[YOUR TASKS]:
1. Answer these questions using the PerkinElmer filing.
(a) What telephone number, including area code, does the filing list for the registrant?
(b) With which company did PerkinElmer enter into the Purchase Agreement?
(c) What purchase price, and in what form, is that company to pay?
2. Write out the PerkinElmer filing word for word from "of Incorporation" up to and including "Offices)   (Zip Code)".

[SELECTED EXCERPT]:
━━━━━━━━━━━━━━━━

FORM 8-K

UNITED STATES

SECURITIES AND EXCHANGE COMMISSION

WASHINGTON, D.C. 20549

 


 

FORM 8-K

 


 

CURRENT REPORT

Pursuant to Section 13 or 15(d) of the Securities Exchange Act of 1934

 

Date of Report (Date of earliest event reported): October 6, 2005

 


 

PerkinElmer, Inc.

(Exact Name of Registrant as Specified in Charter)

 


 

Massachusetts   001-05075   04-2052042

(State or Other Jurisdiction

of Incorporation

  (Commission File Number)  

(IRS Employer

Identification No.)

 

45 William Street, Wellesley, Massachusetts   02481
(Address of Principal Executive Offices)   (Zip Code)

 

Registrant’s telephone number, including area code: (781) 237-5100

 

Not applicable.

(Former Name or Former Address, if Changed Since Last Report)

 


 

Check the appropriate box below if the Form 8-K filing is intended to simultaneously satisfy the filing obligation of the registrant under any of the following provisions (see General Instruction A.2. below):

 

¨ Written communications pursuant to Rule 425 under the Securities Act (17 CFR 230.425)

 

¨ Soliciting material pursuant to Rule 14a-12 under the Exchange Act (17 CFR 240.14a-12)

 

¨ Pre-commencement communications pursuant to Rule 14d-2(b) under the Exchange Act (17 CFR 240.14d-2(b))

 

¨ Pre-commencement communications pursuant to Rule 13e-4(c) under the Exchange Act (17 CFR 240.13e-4(c))

 



Item 1.01. Entry into a Material Definitive Agreement

 

Purchase Agreement

 

On October 6, 2005, PerkinElmer, Inc. (the “Company”) entered into a master purchase and sale agreement (the “Purchase Agreement”) with Eaton Corporation (“Eaton”) to sell the stock of P.T. Fluid Sciences Batam Ltd., an indirect subsidiary of the Company, and certain assets of the Company and its subsidiaries that comprise the business of developing, manufacturing, marketing, servicing and repairing sealing valve and pneumatic products and systems and ducting products for the aerospace and industrial market, and design and manufacturing support services for aircraft engine manufacturers and airframe OEMs (the “Aerospace Business”). The purchase price to be paid by Eaton is $333,000,000 in cash, subject to a post-closing adjustment based on the Business’ working capital as of the closing of the sale. The Purchase Agreement contains customary representations, warranties and conditions to closing, including regulatory approval.

━━━━━━━━━━━━━━━━

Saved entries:
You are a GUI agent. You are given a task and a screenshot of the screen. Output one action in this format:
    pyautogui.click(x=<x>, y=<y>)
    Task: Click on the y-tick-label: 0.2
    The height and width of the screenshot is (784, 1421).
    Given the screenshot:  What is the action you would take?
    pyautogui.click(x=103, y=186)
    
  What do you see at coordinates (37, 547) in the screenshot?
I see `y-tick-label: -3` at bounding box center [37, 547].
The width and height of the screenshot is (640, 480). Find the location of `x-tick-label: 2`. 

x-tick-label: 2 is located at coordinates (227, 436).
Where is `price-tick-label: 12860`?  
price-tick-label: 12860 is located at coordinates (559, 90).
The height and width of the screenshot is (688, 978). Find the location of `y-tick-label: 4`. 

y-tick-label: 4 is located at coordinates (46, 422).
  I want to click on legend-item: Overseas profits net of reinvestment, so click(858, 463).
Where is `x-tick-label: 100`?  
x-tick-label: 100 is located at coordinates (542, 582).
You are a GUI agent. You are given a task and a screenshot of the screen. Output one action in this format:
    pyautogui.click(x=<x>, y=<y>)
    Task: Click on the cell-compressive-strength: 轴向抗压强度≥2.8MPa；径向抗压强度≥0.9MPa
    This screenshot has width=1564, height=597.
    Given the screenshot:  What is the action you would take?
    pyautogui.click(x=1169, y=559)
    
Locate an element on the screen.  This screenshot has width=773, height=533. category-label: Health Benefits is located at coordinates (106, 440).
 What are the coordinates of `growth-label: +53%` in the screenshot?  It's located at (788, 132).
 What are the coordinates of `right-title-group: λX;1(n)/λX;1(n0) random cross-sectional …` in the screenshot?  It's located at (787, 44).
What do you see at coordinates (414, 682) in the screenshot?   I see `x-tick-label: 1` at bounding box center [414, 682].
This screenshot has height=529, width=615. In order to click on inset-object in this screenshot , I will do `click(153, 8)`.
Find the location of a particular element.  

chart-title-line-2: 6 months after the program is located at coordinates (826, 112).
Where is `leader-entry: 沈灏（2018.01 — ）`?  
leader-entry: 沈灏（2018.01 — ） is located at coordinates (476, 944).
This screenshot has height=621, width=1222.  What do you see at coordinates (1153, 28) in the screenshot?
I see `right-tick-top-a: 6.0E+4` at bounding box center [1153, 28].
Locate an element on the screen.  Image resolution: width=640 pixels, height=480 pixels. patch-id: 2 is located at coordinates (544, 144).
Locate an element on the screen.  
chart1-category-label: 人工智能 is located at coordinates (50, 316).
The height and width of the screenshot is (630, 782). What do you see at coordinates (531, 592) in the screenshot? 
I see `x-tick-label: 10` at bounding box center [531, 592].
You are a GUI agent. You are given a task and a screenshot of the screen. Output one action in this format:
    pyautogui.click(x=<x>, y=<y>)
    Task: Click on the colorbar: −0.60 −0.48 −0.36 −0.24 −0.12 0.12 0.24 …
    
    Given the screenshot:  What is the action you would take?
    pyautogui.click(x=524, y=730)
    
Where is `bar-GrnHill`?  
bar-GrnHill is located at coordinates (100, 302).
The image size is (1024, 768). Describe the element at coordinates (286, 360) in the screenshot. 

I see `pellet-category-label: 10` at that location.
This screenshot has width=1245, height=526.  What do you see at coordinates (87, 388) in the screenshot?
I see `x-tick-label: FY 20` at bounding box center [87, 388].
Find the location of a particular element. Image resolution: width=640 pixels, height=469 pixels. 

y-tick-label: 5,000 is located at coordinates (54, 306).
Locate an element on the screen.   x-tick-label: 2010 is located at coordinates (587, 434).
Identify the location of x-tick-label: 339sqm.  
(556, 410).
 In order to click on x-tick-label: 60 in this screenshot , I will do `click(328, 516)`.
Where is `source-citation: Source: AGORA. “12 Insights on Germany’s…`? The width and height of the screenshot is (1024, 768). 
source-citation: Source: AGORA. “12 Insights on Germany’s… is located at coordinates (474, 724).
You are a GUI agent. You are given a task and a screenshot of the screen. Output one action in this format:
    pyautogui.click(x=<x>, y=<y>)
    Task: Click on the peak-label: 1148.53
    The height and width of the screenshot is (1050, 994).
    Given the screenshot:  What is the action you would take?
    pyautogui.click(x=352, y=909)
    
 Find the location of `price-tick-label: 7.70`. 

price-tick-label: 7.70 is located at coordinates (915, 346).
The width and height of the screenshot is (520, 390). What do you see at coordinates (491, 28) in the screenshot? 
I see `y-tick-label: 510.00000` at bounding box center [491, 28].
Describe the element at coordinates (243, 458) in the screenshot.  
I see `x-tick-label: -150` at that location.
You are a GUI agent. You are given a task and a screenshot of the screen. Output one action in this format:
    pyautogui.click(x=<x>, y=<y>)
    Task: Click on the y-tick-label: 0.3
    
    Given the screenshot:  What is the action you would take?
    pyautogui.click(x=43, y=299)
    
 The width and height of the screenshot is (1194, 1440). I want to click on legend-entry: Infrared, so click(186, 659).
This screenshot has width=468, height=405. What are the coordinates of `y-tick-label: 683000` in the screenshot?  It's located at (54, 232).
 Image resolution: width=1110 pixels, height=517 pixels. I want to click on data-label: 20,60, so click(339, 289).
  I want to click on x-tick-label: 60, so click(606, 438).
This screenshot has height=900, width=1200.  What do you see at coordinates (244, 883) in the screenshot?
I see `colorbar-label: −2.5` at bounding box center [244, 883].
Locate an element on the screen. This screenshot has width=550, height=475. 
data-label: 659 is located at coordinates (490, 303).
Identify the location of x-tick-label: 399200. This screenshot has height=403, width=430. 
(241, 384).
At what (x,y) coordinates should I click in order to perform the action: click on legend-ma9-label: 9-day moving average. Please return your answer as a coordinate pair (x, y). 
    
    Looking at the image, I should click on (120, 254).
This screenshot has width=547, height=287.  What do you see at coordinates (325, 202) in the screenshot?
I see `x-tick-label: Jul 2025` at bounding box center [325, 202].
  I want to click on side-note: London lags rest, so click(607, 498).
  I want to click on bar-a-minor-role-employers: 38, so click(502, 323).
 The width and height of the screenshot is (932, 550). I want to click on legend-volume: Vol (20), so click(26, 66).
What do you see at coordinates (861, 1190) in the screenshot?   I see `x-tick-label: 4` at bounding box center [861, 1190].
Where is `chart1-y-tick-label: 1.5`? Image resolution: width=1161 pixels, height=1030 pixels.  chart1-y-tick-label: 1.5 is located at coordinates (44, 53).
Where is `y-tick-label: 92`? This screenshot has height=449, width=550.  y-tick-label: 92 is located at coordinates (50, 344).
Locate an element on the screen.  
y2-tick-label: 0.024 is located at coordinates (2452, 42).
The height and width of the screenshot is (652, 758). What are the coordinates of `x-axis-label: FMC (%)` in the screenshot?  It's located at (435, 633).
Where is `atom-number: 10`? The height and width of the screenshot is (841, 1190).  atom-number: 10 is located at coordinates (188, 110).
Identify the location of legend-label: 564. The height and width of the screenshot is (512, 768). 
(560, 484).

━━━━━━━━━━━━━━━━

[EXERCISE SOLUTIONS]:
1.
(a) (781) 237-5100
(b) Eaton Corporation
(c) $333,000,000 in cash

2.
of Incorporation

  (Commission File Number)  

(IRS Employer

Identification No.)

 

45 William Street, Wellesley, Massachusetts   02481
(Address of Principal Executive Offices)   (Zip Code)